19. Schwarzenbach H et al., Loss of heterozygosity at tumor suppressor genes detectable on fractionated circulating cell-free tumor DNAas indicator of breast cancer progression. Clin Cancer Res. 2012 Oct 15;18(20):5719-30.

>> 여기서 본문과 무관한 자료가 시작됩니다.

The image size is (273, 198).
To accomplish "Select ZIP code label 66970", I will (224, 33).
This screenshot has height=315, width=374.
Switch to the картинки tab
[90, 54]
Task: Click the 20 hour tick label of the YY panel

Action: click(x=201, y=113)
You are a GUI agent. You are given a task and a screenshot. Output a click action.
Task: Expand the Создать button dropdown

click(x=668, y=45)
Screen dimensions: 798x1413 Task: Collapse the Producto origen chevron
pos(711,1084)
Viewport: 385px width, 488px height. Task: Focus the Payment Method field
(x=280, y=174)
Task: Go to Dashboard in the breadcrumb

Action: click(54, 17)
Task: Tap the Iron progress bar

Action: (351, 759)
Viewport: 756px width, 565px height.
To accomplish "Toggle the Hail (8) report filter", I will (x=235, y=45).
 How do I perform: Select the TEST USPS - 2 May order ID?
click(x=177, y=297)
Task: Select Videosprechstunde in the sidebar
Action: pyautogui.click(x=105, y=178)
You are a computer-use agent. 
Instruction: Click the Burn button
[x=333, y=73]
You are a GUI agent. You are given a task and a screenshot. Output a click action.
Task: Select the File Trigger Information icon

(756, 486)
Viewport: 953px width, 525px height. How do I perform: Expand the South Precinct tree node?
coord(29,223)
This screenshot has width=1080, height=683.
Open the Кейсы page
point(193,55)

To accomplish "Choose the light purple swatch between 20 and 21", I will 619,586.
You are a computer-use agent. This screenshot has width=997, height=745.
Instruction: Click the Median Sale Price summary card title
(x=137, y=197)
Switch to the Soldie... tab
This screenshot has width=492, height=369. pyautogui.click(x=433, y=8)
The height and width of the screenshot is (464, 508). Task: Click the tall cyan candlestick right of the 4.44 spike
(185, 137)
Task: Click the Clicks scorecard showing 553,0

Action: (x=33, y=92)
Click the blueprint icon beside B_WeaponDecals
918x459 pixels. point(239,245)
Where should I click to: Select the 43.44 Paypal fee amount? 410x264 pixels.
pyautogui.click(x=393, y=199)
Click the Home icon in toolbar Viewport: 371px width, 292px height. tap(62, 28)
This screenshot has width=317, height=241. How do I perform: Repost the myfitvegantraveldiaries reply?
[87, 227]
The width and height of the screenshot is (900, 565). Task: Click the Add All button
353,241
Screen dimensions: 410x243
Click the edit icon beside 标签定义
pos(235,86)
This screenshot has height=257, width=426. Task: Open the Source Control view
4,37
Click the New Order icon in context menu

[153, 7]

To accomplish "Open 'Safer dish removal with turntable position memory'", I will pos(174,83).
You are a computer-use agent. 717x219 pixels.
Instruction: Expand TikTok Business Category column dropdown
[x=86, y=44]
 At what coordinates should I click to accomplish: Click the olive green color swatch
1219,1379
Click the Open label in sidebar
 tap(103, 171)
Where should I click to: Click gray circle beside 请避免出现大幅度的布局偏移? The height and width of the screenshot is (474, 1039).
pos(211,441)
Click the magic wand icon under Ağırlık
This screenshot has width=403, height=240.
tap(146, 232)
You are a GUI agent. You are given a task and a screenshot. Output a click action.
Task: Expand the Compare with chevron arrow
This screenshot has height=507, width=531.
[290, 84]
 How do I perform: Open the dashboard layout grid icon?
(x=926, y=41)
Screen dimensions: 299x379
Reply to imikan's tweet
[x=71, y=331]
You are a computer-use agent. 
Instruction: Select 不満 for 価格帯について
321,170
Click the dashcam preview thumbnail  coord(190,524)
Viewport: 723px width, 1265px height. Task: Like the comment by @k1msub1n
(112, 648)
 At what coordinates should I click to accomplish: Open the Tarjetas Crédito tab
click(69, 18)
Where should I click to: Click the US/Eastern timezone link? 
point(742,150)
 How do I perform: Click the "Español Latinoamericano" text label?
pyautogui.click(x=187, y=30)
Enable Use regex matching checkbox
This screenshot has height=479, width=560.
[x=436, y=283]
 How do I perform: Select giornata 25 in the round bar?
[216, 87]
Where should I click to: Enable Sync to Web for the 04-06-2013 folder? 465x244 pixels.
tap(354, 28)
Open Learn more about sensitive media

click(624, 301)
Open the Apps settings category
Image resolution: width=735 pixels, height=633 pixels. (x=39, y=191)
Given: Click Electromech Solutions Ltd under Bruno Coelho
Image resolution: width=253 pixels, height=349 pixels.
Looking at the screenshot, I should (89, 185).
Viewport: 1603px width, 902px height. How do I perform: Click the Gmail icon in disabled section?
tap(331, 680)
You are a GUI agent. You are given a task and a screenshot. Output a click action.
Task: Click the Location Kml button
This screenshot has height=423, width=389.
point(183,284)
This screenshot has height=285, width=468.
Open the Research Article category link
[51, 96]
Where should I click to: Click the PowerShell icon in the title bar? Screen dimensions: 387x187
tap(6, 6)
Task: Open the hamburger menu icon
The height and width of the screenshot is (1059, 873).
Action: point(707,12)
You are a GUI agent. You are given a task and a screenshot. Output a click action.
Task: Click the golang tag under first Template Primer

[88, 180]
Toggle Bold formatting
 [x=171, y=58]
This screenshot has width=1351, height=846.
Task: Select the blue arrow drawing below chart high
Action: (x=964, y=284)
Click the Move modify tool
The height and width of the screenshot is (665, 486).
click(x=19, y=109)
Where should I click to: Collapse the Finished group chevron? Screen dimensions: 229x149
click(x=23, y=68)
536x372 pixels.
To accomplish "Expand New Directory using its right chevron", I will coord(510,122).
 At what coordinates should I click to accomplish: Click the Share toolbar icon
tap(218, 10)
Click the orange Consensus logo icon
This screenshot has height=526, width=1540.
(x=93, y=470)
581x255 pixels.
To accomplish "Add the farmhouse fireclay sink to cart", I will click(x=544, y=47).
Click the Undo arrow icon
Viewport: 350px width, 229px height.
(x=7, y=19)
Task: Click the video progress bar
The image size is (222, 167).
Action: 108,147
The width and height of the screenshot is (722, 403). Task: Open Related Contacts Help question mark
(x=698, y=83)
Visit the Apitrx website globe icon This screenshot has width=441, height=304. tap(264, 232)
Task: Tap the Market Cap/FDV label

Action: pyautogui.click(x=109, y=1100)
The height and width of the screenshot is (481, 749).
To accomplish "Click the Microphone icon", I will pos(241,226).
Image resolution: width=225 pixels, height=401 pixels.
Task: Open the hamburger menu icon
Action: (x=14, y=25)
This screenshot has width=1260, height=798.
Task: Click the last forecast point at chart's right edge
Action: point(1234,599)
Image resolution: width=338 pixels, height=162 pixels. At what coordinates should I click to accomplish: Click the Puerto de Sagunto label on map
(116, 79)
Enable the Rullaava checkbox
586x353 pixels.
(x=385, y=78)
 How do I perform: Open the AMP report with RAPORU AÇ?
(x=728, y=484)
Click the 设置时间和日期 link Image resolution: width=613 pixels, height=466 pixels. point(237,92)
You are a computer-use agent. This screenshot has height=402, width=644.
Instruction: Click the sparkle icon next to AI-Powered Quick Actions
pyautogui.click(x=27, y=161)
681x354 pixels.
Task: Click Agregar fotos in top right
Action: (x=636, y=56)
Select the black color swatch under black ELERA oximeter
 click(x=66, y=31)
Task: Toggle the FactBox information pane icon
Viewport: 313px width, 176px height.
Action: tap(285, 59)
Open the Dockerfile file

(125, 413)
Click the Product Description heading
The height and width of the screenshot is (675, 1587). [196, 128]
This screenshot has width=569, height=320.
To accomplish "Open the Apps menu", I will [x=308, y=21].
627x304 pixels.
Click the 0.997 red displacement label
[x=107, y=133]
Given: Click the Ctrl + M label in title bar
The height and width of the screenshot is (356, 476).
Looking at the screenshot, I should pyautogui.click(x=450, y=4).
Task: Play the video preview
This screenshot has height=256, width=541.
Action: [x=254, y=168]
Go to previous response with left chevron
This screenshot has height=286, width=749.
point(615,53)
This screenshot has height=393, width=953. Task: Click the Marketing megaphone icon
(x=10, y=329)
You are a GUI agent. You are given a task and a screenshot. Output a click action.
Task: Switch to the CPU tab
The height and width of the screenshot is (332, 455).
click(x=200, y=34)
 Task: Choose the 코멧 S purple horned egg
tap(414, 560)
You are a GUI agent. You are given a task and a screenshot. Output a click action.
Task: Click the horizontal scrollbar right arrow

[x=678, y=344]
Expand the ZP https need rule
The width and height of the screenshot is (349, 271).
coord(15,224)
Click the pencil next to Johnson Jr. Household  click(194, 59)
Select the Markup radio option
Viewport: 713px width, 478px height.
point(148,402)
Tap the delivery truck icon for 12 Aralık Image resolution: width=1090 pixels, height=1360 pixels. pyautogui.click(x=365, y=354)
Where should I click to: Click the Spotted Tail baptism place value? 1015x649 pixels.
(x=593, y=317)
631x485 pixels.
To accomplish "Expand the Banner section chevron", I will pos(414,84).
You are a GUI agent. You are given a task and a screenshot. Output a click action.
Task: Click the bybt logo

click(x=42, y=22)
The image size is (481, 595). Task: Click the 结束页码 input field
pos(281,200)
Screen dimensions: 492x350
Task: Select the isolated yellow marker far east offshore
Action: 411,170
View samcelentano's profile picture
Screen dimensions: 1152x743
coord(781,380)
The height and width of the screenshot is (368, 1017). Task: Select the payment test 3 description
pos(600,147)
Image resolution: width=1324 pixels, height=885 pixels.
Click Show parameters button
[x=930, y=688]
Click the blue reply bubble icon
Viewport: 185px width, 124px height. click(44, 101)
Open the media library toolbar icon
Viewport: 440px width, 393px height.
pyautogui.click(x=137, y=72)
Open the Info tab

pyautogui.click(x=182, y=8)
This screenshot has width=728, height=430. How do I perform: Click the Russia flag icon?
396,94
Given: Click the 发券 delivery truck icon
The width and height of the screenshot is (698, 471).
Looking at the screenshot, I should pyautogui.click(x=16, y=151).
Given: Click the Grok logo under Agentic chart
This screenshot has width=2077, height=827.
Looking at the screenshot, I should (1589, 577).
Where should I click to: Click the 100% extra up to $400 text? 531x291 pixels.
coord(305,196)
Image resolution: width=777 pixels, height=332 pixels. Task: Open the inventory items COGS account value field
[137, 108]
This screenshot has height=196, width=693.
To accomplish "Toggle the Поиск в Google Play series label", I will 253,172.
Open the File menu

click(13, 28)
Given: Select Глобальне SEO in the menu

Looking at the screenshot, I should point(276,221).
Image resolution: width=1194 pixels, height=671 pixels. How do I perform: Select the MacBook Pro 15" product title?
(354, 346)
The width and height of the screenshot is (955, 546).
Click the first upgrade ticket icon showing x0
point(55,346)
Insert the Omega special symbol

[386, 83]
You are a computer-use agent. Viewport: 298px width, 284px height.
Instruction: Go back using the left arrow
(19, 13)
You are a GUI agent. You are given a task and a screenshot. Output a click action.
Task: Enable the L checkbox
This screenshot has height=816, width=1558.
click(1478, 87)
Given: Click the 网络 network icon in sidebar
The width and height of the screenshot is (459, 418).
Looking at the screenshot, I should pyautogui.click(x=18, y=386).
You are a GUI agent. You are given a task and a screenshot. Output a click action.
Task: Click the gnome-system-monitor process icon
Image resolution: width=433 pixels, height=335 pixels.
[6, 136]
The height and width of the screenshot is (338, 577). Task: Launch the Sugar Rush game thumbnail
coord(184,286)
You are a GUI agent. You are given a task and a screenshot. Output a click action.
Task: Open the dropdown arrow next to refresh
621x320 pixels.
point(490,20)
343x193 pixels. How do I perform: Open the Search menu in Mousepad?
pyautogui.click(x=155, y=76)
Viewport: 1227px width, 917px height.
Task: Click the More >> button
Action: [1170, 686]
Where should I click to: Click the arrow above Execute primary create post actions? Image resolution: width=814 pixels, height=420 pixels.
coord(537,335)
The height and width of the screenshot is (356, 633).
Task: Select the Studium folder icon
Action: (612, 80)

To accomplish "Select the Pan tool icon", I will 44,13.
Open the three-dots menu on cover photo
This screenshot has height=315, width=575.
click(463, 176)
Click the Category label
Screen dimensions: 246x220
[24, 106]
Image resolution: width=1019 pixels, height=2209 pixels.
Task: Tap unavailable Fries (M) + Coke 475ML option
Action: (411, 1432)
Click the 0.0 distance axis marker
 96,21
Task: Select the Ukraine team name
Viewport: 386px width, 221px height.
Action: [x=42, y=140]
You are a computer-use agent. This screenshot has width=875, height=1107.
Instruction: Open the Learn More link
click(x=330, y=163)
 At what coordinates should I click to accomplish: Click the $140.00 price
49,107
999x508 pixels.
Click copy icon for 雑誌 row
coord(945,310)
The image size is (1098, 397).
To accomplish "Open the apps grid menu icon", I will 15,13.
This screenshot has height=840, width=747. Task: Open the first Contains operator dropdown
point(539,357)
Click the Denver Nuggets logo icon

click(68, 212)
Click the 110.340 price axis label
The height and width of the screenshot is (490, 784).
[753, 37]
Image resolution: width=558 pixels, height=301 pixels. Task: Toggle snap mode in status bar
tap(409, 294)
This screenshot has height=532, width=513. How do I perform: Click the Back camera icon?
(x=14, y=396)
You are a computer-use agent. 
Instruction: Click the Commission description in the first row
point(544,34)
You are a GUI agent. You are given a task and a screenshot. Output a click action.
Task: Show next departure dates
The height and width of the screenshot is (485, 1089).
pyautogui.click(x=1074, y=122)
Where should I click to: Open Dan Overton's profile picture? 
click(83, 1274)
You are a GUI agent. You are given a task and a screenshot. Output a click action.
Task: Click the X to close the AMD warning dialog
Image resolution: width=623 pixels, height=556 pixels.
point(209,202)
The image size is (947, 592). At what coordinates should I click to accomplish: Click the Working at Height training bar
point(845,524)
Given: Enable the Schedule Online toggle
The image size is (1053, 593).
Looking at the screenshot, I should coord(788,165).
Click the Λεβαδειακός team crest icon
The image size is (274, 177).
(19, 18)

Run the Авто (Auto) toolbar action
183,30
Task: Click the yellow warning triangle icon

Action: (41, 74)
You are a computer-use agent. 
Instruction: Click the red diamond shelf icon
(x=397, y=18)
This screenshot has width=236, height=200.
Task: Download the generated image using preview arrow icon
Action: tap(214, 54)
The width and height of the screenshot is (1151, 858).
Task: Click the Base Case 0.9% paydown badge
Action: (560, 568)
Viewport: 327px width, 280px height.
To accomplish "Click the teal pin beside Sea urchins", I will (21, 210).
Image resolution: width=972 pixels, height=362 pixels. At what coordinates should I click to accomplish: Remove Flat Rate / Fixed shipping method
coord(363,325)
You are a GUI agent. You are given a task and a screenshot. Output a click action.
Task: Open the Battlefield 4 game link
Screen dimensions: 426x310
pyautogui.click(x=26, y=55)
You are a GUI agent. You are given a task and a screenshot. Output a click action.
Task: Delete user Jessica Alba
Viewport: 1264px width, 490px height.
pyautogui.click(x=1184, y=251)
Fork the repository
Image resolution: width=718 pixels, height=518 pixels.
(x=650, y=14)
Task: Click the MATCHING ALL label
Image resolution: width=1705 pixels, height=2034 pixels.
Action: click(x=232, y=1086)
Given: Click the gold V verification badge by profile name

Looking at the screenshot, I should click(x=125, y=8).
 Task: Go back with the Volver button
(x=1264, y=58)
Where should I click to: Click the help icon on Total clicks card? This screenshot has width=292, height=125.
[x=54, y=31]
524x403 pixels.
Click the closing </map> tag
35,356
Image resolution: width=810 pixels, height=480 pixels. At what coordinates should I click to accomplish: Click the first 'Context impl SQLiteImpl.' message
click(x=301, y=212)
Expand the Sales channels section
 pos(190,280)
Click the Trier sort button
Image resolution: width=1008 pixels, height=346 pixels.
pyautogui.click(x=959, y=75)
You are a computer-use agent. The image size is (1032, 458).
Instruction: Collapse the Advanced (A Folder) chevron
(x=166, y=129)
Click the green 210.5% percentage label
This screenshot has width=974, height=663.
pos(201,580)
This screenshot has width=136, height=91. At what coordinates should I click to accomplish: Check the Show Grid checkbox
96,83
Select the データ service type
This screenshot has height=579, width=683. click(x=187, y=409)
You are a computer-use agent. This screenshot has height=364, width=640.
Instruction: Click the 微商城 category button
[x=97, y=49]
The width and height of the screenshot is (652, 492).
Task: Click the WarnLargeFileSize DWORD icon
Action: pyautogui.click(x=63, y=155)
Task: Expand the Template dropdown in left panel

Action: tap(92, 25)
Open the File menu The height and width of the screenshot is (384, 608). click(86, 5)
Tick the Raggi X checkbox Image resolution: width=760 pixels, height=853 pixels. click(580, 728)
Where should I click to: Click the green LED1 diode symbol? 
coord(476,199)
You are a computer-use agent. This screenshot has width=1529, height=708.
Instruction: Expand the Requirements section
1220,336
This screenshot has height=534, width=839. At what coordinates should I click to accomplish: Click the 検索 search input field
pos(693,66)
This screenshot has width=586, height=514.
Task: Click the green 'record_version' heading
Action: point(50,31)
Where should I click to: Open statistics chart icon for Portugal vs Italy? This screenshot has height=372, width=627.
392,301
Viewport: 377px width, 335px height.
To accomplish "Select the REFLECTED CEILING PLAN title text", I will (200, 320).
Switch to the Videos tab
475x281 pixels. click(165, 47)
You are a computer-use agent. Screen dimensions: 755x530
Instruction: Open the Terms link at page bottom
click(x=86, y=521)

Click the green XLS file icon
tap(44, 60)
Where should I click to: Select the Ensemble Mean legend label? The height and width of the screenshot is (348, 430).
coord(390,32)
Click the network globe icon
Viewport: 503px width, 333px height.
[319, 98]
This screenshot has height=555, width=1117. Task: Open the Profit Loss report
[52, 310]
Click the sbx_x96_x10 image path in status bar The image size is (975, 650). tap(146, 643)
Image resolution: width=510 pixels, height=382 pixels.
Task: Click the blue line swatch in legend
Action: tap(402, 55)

20. Szpechcinski A et al., Quantitative analysis of free-circulating DNA in plasma of patients with resectable NSCLC. Expert Opin Biol Ther. 2012 Jun;12 Suppl 1:S3-9.
21. Tovbin D et al., Circulating cell-free DNA in hemodialysis patients predicts mortality. Nephrol Dial Transplant. 2012 Oct;27(10):3929-35.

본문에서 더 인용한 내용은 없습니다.